The steaks appeared long before someone to cook them did, so we spent some time staring at their juicy redness, dreaming about how delicious they would be, before we actually got to eat them. Even raw, the beef looked different than anything I’ve seen before, with a pinkish cast and threads of fat throughout.
Our chef finally appeared, shyly introduced himself, cleaned the hot plate, then grilled some sliced garlic to crispy perfection, followed by bean sprouts, shimeji mushrooms and green pumpkin.
We were asked if we wanted our steak rare, or medium rare – with no higher choice offered. The chef then sliced, diced and carefully prepared each morsel of meat with absolute precision to the exact level of doneness.
My cheaper Kobe beef was already beyond anything I’d ever tasted, but when I placed a piece of Agri’s more expensive cut in my mouth, let’s just say I was transported to steak nirvana. It basically evaporated in my mouth, leaving a taste so rich, yet light and flavourful, it was hard to believe it was just meat.
I can’t say that it was life-changing, but it was definitely the best piece of grilled beef I’ve ever had the pleasure of eating.
KOBE STEAKHOUSE MENU PRICES
There’s a huge number of Kobe beef restaurant in Kobe, all with varying service and cost levels. They sky is really the limit when it comes to Kobe Steakhouse menu prices.
However, Steakland is solidly on the tourist radar for good reason. Sure, it’s not the best Kobe restaurant, but it offers one of the best value Kobe beef sets in the country. Our meal in total, including beer was 12,800 Yen, and included a mid-range cut, one of the most expensive steaks on the menu, soup, salad and coffee.
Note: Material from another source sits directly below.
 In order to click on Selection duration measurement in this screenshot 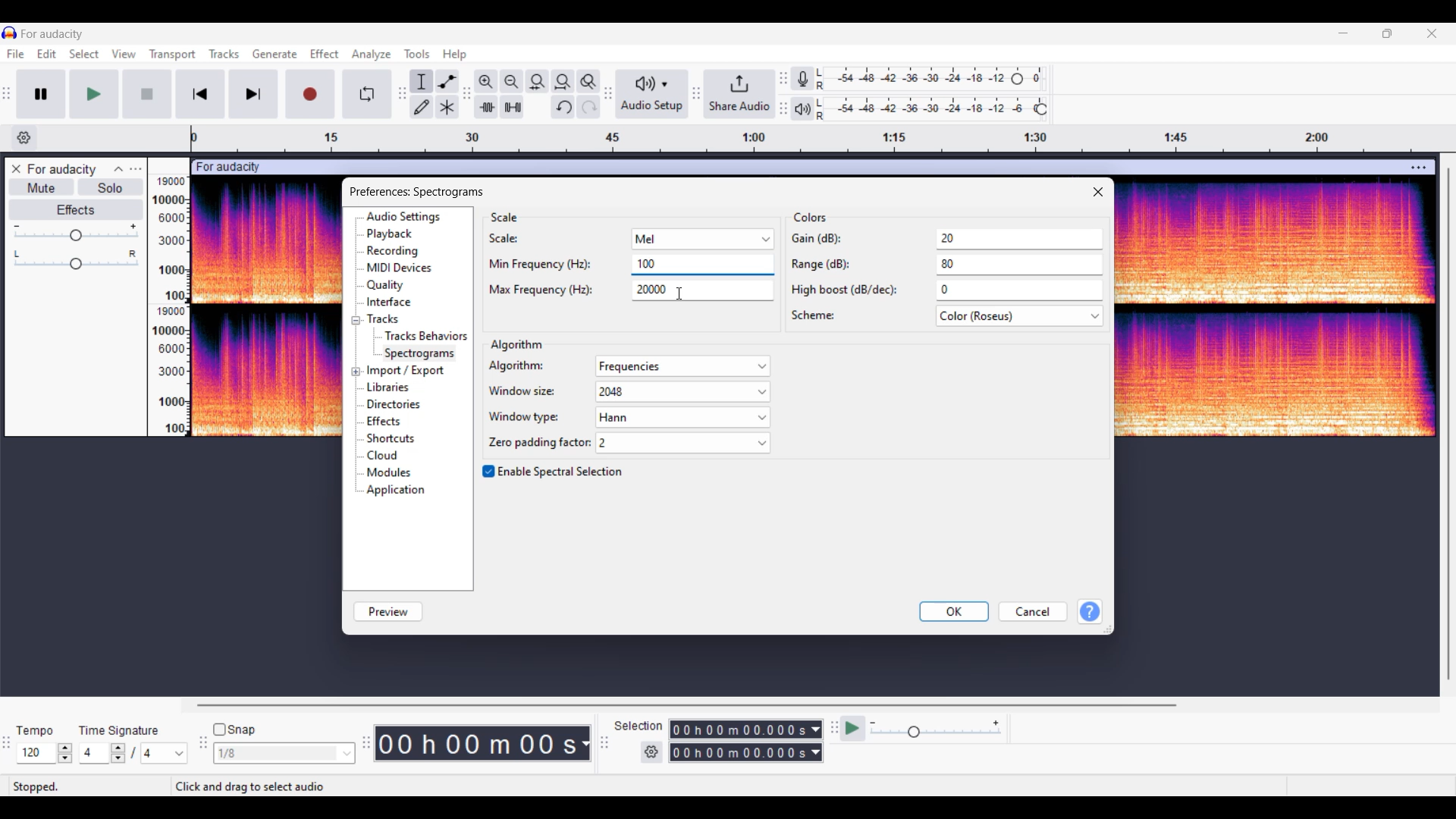, I will do `click(816, 741)`.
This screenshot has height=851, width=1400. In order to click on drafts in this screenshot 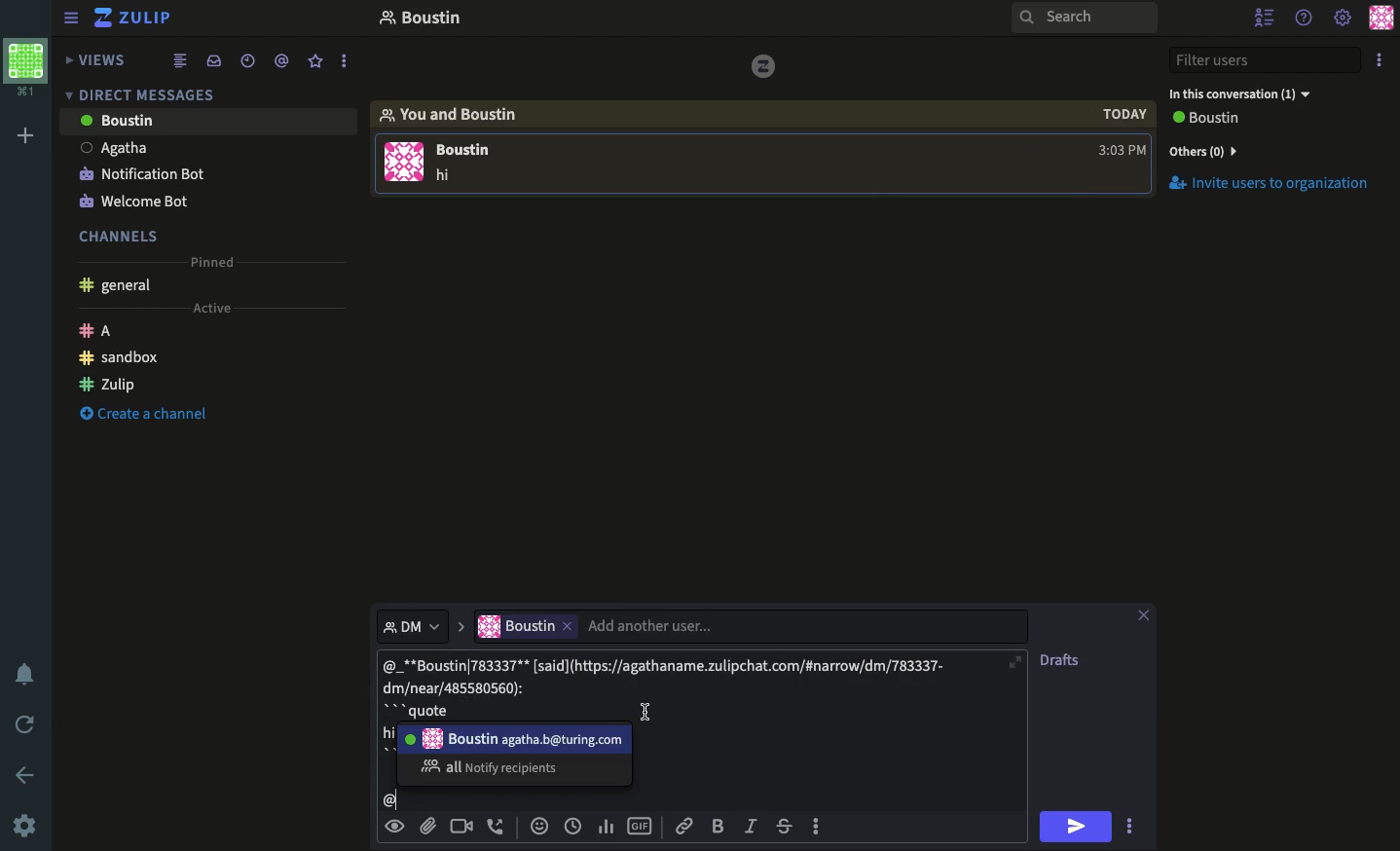, I will do `click(1063, 661)`.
We arrived around 12:30 on a Saturday and though we found a line outside the restaurant, we were seated quickly (about 15 minutes). There was no issue with bringing our stroller or the baby into the restaurant.
GETTING TO SANNOMIYA, KOBE
Steakland Kobe is a short walk away from Kobe’s Sannomiya Station. However, there are many, many other Kobe Japanese steakhouse in the immediate area if you don’t want to go to Steak land.
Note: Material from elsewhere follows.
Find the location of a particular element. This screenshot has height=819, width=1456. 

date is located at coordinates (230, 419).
If you’re landing at Kansai airport in the morning, I recommend hopping on the direct limousine bus to Kobe, before checking out Osaka or Kyoto. That’s what we did and it worked out perfectly.
The bus stop is a 10 minute walk away from all the Kobe restaurant, and there’s plenty to see and do in the area. For an added bonus, Kobe steakhouse menu prices at lunch are much more affordable than dinner ones.
The bus ride takes approximately 80 minutes and costs 1950 Yen per person. Tickets can be purchased at a machine outside the airport terminal. From Terminal 3 where we landed, the bus departs on the hour at :05 and :55.
After filling your belly, you can walk off your meal by heading over to the nearby Ikuta Shrine – it’s one of the oldest shrines in the country, and one of the top things to do in Kobe. It’s just a few minutes away.